───── DATA SHOWN ─────
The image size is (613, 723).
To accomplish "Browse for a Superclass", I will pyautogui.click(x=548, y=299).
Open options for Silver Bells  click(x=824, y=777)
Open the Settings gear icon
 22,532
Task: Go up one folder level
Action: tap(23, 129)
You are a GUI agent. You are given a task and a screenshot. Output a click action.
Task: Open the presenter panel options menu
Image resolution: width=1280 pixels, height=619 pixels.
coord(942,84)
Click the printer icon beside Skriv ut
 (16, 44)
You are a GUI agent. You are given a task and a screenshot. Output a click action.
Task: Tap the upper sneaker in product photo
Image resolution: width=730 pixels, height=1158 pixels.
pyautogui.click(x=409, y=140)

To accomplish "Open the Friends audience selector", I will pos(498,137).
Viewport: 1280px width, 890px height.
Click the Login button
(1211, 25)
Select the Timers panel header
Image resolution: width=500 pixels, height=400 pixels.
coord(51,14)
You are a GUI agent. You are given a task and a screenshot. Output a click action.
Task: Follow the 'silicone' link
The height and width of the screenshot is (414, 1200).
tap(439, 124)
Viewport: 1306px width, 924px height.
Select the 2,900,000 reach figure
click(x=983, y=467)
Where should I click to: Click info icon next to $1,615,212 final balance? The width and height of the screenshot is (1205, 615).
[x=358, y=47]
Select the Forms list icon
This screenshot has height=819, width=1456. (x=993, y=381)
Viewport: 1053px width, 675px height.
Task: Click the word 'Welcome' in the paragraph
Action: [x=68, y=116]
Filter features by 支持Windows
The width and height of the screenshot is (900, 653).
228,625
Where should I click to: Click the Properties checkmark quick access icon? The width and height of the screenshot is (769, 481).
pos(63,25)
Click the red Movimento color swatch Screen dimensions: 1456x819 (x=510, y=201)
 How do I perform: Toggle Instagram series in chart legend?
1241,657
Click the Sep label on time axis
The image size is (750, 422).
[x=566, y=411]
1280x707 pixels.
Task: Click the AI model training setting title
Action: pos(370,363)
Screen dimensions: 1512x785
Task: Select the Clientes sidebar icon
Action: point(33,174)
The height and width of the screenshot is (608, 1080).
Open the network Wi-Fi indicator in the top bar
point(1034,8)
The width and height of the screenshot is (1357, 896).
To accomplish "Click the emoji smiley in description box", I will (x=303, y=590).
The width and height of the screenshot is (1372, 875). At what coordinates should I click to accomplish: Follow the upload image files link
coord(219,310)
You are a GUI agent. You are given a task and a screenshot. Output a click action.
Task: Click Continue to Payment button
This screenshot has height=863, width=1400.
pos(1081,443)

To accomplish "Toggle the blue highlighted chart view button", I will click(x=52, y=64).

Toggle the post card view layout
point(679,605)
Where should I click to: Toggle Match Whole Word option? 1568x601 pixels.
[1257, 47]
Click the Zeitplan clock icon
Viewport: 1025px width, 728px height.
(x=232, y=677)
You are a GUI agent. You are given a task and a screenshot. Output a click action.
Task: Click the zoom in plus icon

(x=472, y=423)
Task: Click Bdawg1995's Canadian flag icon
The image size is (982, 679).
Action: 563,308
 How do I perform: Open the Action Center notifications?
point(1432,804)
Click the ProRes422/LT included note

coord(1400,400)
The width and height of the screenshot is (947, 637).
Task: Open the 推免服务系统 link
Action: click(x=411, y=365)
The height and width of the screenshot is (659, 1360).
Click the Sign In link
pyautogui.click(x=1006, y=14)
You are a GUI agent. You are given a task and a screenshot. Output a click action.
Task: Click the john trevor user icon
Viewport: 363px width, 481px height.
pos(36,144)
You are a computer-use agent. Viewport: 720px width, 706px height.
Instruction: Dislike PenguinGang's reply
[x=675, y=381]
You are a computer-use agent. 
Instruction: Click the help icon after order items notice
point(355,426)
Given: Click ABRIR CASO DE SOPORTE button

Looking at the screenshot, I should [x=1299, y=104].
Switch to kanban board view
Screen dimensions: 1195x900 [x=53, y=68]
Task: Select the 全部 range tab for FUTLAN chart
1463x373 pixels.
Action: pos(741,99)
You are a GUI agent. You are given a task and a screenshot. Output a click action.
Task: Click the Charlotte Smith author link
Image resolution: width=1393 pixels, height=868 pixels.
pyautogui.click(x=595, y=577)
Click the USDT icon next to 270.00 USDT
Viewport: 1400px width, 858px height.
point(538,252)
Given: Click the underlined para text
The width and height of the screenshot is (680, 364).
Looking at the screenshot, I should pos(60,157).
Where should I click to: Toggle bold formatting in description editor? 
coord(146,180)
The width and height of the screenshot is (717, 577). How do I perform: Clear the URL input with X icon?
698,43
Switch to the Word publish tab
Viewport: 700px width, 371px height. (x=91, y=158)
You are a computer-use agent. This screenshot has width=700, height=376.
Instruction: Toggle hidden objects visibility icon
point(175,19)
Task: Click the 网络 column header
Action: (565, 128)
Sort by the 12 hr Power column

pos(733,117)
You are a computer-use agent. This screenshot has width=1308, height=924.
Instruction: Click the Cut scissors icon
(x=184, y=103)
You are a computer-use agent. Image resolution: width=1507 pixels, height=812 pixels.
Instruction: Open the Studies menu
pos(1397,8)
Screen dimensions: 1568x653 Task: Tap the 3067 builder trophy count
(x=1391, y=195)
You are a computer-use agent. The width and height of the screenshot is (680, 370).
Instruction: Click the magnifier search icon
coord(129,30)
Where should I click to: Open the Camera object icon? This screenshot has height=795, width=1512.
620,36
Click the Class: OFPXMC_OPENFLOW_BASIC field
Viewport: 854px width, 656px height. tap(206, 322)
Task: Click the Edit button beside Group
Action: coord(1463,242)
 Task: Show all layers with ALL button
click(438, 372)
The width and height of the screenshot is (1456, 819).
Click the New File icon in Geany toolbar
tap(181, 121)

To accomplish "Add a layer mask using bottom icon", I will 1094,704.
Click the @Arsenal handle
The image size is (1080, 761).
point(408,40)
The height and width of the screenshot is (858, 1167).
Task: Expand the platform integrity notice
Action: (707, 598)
─────
Please format every line of the material above as a JSON list of strings, one string per line, leaving out blank lines.

[
  "The image size is (613, 723).",
  "To accomplish \"Browse for a Superclass\", I will pyautogui.click(x=548, y=299).",
  "Open options for Silver Bells  click(x=824, y=777)",
  "Open the Settings gear icon",
  " 22,532",
  "Task: Go up one folder level",
  "Action: tap(23, 129)",
  "You are a GUI agent. You are given a task and a screenshot. Output a click action.",
  "Task: Open the presenter panel options menu",
  "Image resolution: width=1280 pixels, height=619 pixels.",
  "coord(942,84)",
  "Click the printer icon beside Skriv ut",
  " (16, 44)",
  "You are a GUI agent. You are given a task and a screenshot. Output a click action.",
  "Task: Tap the upper sneaker in product photo",
  "Image resolution: width=730 pixels, height=1158 pixels.",
  "pyautogui.click(x=409, y=140)",
  "To accomplish \"Open the Friends audience selector\", I will pos(498,137).",
  "Viewport: 1280px width, 890px height.",
  "Click the Login button",
  "(1211, 25)",
  "Select the Timers panel header",
  "Image resolution: width=500 pixels, height=400 pixels.",
  "coord(51,14)",
  "You are a GUI agent. You are given a task and a screenshot. Output a click action.",
  "Task: Follow the 'silicone' link",
  "The height and width of the screenshot is (414, 1200).",
  "tap(439, 124)",
  "Viewport: 1306px width, 924px height.",
  "Select the 2,900,000 reach figure",
  "click(x=983, y=467)",
  "Where should I click to: Click info icon next to $1,615,212 final balance? The width and height of the screenshot is (1205, 615).",
  "[x=358, y=47]",
  "Select the Forms list icon",
  "This screenshot has height=819, width=1456. (x=993, y=381)",
  "Viewport: 1053px width, 675px height.",
  "Task: Click the word 'Welcome' in the paragraph",
  "Action: [x=68, y=116]",
  "Filter features by 支持Windows",
  "The width and height of the screenshot is (900, 653).",
  "228,625",
  "Where should I click to: Click the Properties checkmark quick access icon? The width and height of the screenshot is (769, 481).",
  "pos(63,25)",
  "Click the red Movimento color swatch Screen dimensions: 1456x819 (x=510, y=201)",
  " How do I perform: Toggle Instagram series in chart legend?",
  "1241,657",
  "Click the Sep label on time axis",
  "The image size is (750, 422).",
  "[x=566, y=411]",
  "1280x707 pixels.",
  "Task: Click the AI model training setting title",
  "Action: pos(370,363)",
  "Screen dimensions: 1512x785",
  "Task: Select the Clientes sidebar icon",
  "Action: point(33,174)",
  "The height and width of the screenshot is (608, 1080).",
  "Open the network Wi-Fi indicator in the top bar",
  "point(1034,8)",
  "The width and height of the screenshot is (1357, 896).",
  "To accomplish \"Click the emoji smiley in description box\", I will (x=303, y=590).",
  "The width and height of the screenshot is (1372, 875). At what coordinates should I click to accomplish: Follow the upload image files link",
  "coord(219,310)",
  "You are a GUI agent. You are given a task and a screenshot. Output a click action.",
  "Task: Click Continue to Payment button",
  "This screenshot has height=863, width=1400.",
  "pos(1081,443)",
  "To accomplish \"Toggle the blue highlighted chart view button\", I will click(x=52, y=64).",
  "Toggle the post card view layout",
  "point(679,605)",
  "Where should I click to: Toggle Match Whole Word option? 1568x601 pixels.",
  "[1257, 47]",
  "Click the Zeitplan clock icon",
  "Viewport: 1025px width, 728px height.",
  "(x=232, y=677)",
  "You are a GUI agent. You are given a task and a screenshot. Output a click action.",
  "Task: Click the zoom in plus icon",
  "(x=472, y=423)",
  "Task: Click Bdawg1995's Canadian flag icon",
  "The image size is (982, 679).",
  "Action: 563,308",
  " How do I perform: Open the Action Center notifications?",
  "point(1432,804)",
  "Click the ProRes422/LT included note",
  "coord(1400,400)",
  "The width and height of the screenshot is (947, 637).",
  "Task: Open the 推免服务系统 link",
  "Action: click(x=411, y=365)",
  "The height and width of the screenshot is (659, 1360).",
  "Click the Sign In link",
  "pyautogui.click(x=1006, y=14)",
  "You are a GUI agent. You are given a task and a screenshot. Output a click action.",
  "Task: Click the john trevor user icon",
  "Viewport: 363px width, 481px height.",
  "pos(36,144)",
  "You are a computer-use agent. Viewport: 720px width, 706px height.",
  "Instruction: Dislike PenguinGang's reply",
  "[x=675, y=381]",
  "You are a computer-use agent. ",
  "Instruction: Click the help icon after order items notice",
  "point(355,426)",
  "Given: Click ABRIR CASO DE SOPORTE button",
  "Looking at the screenshot, I should [x=1299, y=104].",
  "Switch to kanban board view",
  "Screen dimensions: 1195x900 [x=53, y=68]",
  "Task: Select the 全部 range tab for FUTLAN chart",
  "1463x373 pixels.",
  "Action: pos(741,99)",
  "You are a GUI agent. You are given a task and a screenshot. Output a click action.",
  "Task: Click the Charlotte Smith author link",
  "Image resolution: width=1393 pixels, height=868 pixels.",
  "pyautogui.click(x=595, y=577)",
  "Click the USDT icon next to 270.00 USDT",
  "Viewport: 1400px width, 858px height.",
  "point(538,252)",
  "Given: Click the underlined para text",
  "The width and height of the screenshot is (680, 364).",
  "Looking at the screenshot, I should pos(60,157).",
  "Where should I click to: Toggle bold formatting in description editor? ",
  "coord(146,180)",
  "The width and height of the screenshot is (717, 577). How do I perform: Clear the URL input with X icon?",
  "698,43",
  "Switch to the Word publish tab",
  "Viewport: 700px width, 371px height. (x=91, y=158)",
  "You are a computer-use agent. This screenshot has width=700, height=376.",
  "Instruction: Toggle hidden objects visibility icon",
  "point(175,19)",
  "Task: Click the 网络 column header",
  "Action: (565, 128)",
  "Sort by the 12 hr Power column",
  "pos(733,117)",
  "You are a computer-use agent. This screenshot has width=1308, height=924.",
  "Instruction: Click the Cut scissors icon",
  "(x=184, y=103)",
  "You are a computer-use agent. Image resolution: width=1507 pixels, height=812 pixels.",
  "Instruction: Open the Studies menu",
  "pos(1397,8)",
  "Screen dimensions: 1568x653 Task: Tap the 3067 builder trophy count",
  "(x=1391, y=195)",
  "You are a computer-use agent. The width and height of the screenshot is (680, 370).",
  "Instruction: Click the magnifier search icon",
  "coord(129,30)",
  "Where should I click to: Open the Camera object icon? This screenshot has height=795, width=1512.",
  "620,36",
  "Click the Class: OFPXMC_OPENFLOW_BASIC field",
  "Viewport: 854px width, 656px height. tap(206, 322)",
  "Task: Click the Edit button beside Group",
  "Action: coord(1463,242)",
  " Task: Show all layers with ALL button",
  "click(438, 372)",
  "The width and height of the screenshot is (1456, 819).",
  "Click the New File icon in Geany toolbar",
  "tap(181, 121)",
  "To accomplish \"Add a layer mask using bottom icon\", I will 1094,704.",
  "Click the @Arsenal handle",
  "The image size is (1080, 761).",
  "point(408,40)",
  "The height and width of the screenshot is (858, 1167).",
  "Task: Expand the platform integrity notice",
  "Action: (707, 598)"
]